La Adoración de los Magos
1631. Óleo sobre lienzo, 272,5 x 170,6 cmNo expuesto
Por sí sola esta pintura justifica sobradamente los elogios que dedicaron al artista escritores como Lázaro Díaz del Valle, que habló de las excelencias de sus pinceles, o Lope de Vega, que le incluyó en su Laurel de Apolo estimando que juntos llegaron a la cumbre hermosa,/ surcando varios mares,/ Vicencio (Carducho), Eugenio (Cajés), Núñez y Lanchares.

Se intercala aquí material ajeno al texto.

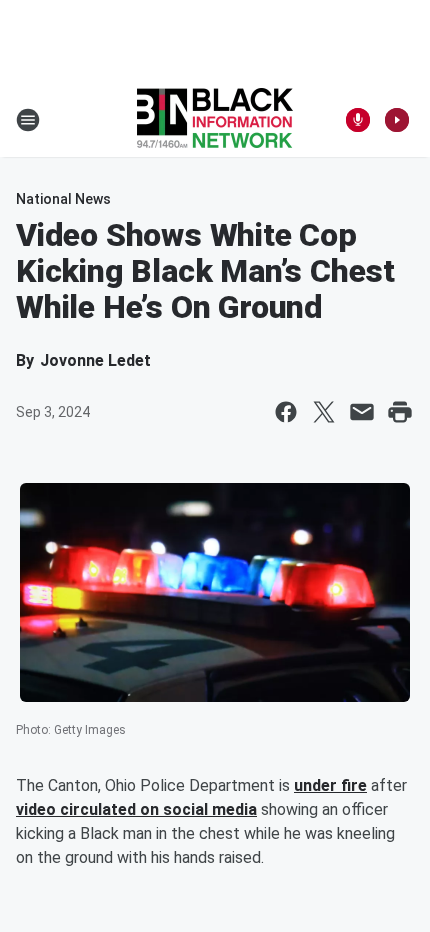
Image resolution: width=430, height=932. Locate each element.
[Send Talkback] (358, 120)
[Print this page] (400, 412)
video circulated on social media (136, 809)
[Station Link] (215, 120)
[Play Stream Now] (397, 120)
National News (63, 199)
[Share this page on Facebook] (286, 412)
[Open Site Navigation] (28, 120)
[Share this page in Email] (362, 412)
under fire (330, 785)
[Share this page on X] (324, 412)
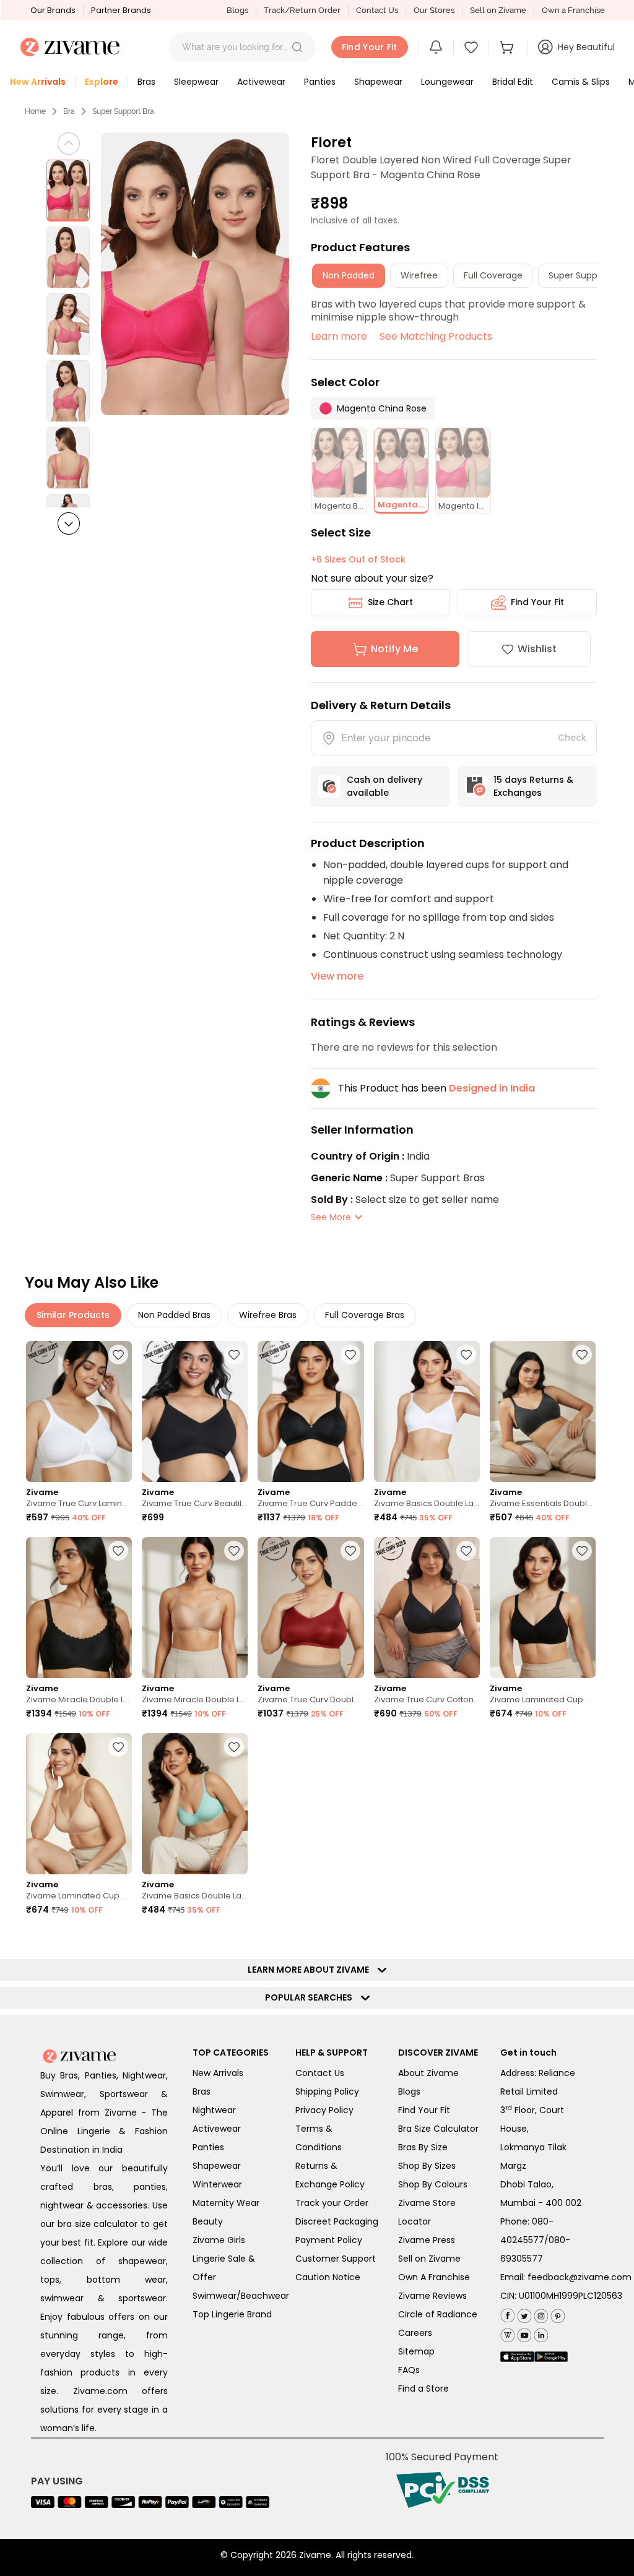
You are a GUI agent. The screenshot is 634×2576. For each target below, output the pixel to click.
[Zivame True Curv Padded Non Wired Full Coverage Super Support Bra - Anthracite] (310, 1411)
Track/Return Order (302, 10)
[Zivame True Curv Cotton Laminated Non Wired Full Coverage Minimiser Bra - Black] (427, 1607)
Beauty (208, 2221)
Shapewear (217, 2166)
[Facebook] (507, 2314)
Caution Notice (327, 2277)
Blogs (237, 10)
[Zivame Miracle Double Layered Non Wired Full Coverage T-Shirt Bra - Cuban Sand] (195, 1607)
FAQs (409, 2370)
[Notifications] (435, 47)
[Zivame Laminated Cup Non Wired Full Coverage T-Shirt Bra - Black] (543, 1607)
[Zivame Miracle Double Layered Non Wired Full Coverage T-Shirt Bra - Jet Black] (79, 1607)
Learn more (339, 336)
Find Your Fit (537, 602)
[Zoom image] (195, 273)
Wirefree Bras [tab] (268, 1315)
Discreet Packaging (336, 2221)
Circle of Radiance (437, 2314)
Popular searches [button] (311, 1997)
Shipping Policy (327, 2091)
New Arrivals (218, 2073)
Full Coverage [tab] (493, 275)
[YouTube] (523, 2332)
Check (572, 737)
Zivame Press (426, 2240)
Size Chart (390, 602)
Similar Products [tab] (73, 1315)
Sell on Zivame (498, 10)
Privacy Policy (324, 2110)
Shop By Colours (432, 2184)
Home (35, 111)
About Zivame (428, 2073)
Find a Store (423, 2388)
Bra (69, 111)
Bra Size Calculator (438, 2128)
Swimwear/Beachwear (241, 2296)
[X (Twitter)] (523, 2313)
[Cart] (508, 47)
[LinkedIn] (539, 2332)
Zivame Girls (219, 2240)
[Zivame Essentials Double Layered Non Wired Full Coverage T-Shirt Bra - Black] (543, 1411)
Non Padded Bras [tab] (174, 1315)
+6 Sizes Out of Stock (358, 559)
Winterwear (217, 2184)
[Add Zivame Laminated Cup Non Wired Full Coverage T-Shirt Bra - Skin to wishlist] (118, 1747)
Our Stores (434, 10)
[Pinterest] (556, 2313)
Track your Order (331, 2203)
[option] (68, 191)
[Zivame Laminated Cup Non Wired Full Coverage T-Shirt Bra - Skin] (79, 1803)
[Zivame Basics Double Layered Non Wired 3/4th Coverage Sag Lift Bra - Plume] (195, 1803)
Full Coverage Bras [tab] (364, 1315)
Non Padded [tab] (349, 275)
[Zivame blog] (507, 2332)
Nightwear (214, 2110)
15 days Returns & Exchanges (533, 786)
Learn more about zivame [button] (311, 1969)
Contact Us (377, 10)
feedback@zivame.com (580, 2277)
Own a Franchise (573, 10)
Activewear (217, 2128)
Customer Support (335, 2258)
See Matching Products (436, 336)
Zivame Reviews (432, 2296)
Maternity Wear (226, 2203)
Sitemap (416, 2351)
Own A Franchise (434, 2277)
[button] (297, 47)
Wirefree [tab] (419, 275)
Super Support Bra (123, 111)
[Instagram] (539, 2313)
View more (337, 976)
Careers (415, 2333)
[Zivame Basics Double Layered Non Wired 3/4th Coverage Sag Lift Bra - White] (427, 1411)
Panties (208, 2147)
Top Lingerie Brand (232, 2314)
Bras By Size (423, 2147)
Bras (202, 2091)
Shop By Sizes (427, 2166)
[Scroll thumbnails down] (69, 523)
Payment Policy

Asimismo sus colegas Carducho y Cajés afirmaron en 1627 que Núñez era artista de muy buenas esperanzas y Palomino, años más tarde, subrayó su excelente habilidad.
Su estancia en Roma, al menos durante los años 1613 y 1614, le permitió conocer en directo el desarrollo de la polémica entre los partidarios de la pintura tenebrista y aquellos artistas que defendían con su arte el ideal académico boloñés, tomando partido como hicieron otros pintores por una fórmula intermedia de compromiso que resulta patente en esta Adoración de los Reyes. Tuvo que estudiar allí al tiempo que Reni y Domenichino pintaban algunas de sus más famosas composiciones y los experimentos tenebristas de los discípulos de Caravaggio los pudo asimilar suavizando el dramático sentido de la luz que aquellos defendían.
Además de repetir en alguna ocasión, muy literalmente, algún modelo humano -especialmente los infantiles- de Reni o, en sentido más amplio, de tradición boloñesa, se ha señalado que sus figuras corpulentas, anchas de formas y envueltas con telas resueltas con pliegues muy menudos, evocan las pintadas por Artemisia Gentileschi (1593-1653) en cuya obra, al igual que en la de su padre Orazio, se funden el caravaggismo con la tradición boloñesa. Asimismo existen grandes coincidencias con la obra de Bartolomeo Cavarozzi (1590-1625) que, como es sabido, trabajó en España en años próximos a los del regreso de Italia de Núñez, de donde éste volvió con la condición de académico romano de San Lucas, así como con la de Cecco de Caravaggio.
Utilizó una gama de colorido intenso y brillante, pero en esta ocasión prefirió una paleta de matiz sombrío, empleando varios tonos de un mismo color, sobre todo del verde que yuxtapone con otras tonalidades próximas como el azul claro turquesa. Su sentimiento cromático no difiere demasiado del de Maíno, que tuvo también una formación romana próxima a los medios estéticos que frecuentó Núñez después. El apretado y repleto esquema compositivo demuestran su capacidad de invención, aunque el punto de arranque sea todavía para las figuras principales un conocido grabado de A. Schongauer. La riqueza de los atuendos de los Magos y su fantasía están mirando a modelos rubenianos, al igual que los modelos de sus infantiles pajes, careciendo en cambio de la vibrante alegría y fastuosidad pictórica flamenca. La gesticulación de sus figuras, incluida la bellísima del San José, matizadas de decoro y contención, se acompaña con elementos tan exquisitamente romanos como el grupo de ángeles cantores o el espléndido basamento o altorrelieve, repleto de roleos de acanto, sobre el que a manera de trono se sienta la Virgen con el Niño, demostrando su ruinoso estado la superación conceptual de la edad pagana al tiempo que confirma la asimilación del gusto por los modelos clásicos por parte del artista.
Conserva un marco original, de espléndida calidad, con decoración de gallones en su parte exterior, dorado, similar a los que se incluían en los retablos madrileños de la primera mitad del siglo XVII, siendo su molduración idéntica a las peanas de esculturas realizadas por Manuel Pereira (Texto extractado de Urrea, J. en: Un mecenas póstumo. El Legado Villaescusa. Adquisiciones 1992-93, Museo del Prado, 1993, pp. 62-65).